Это село, не теснясь раскинувшееся на просторе, немного в стороне от реки, насчитывало дворов тридцать, что было в ту пору редкостью. В обе стороны от него, по долине, земля была возделана и пестрела золотистыми полосами овса и ржи, кое-где перемежающимися темно-зелеными полями конопли и белесоватыми — гречихи. Внизу, на свежезеленой пойме, паслось стадо коров; у самой реки горел костер с подвешенным на треноге черным от копоти казанком, а на отмели два подростка-пастуха, сбросив порты и узлами завязав на животе полы длинных рубашек, заводили бредень.

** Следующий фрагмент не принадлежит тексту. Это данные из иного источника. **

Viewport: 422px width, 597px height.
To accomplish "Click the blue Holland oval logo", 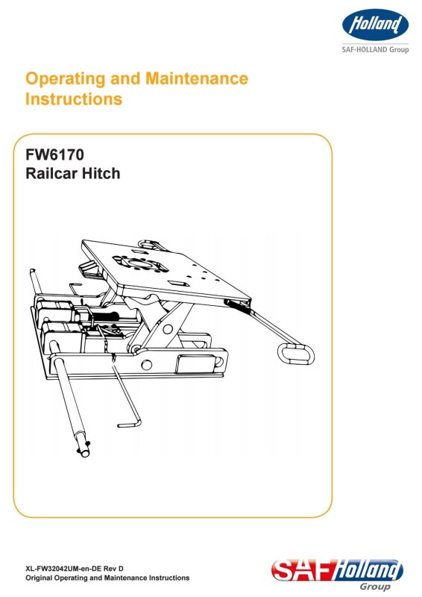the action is tap(375, 25).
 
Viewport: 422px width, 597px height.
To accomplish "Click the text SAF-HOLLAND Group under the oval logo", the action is tap(375, 49).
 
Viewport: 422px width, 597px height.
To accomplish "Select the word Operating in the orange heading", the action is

И добротные избы, и густо колосящиеся нивы, и красивая бревенчатая церковь, стоящая на площади посреди села, указывали на то, что народ сел здесь крепко и живет спокойно, в достатке.

Отыскав постоялый двор, по обычаю времени отмеченный конским черепом, вздетым на шест, путники поручили лошадей заботам хозяина, а малое время спустя уже и сами сидели в тени густой черемухи, за выскобленным добела липовым столом, на котором среди толсто нарезанных ломтей ржаного хлеба стояли объемистая крынка молока и миска с печеными яйцами; несколько сырых луковиц да берестяной коробок с солью дополняли это убранство. Окинув эти скромные яства неодобрительным взглядом, Ильяс развязал принесенную с собою торбу и, вытащив оттуда жареный бараний окорок, завернутый в лист лопуха, тоже водрузил его на стол.

— Эка велико ваше село, — заметил Макар, обращаясь к хозяину двора, подошедшему в этот миг со жбаном холодного квасу. — С чего бы это оно столь разрослось?

— Дело известное, — ответил хозяин, кряжистый рыжебородый мужик лет сорока. — Али не знаешь, что все эти угодья князем покойным Иваном Даниловичем отписаны московскому Данилову монастырю [236], выстроенному его праведным родителем? Допрежь того на Подоле нашем было, кажись, дворов семь. Ну а с той поры народ сюды, знамо дело, и потек.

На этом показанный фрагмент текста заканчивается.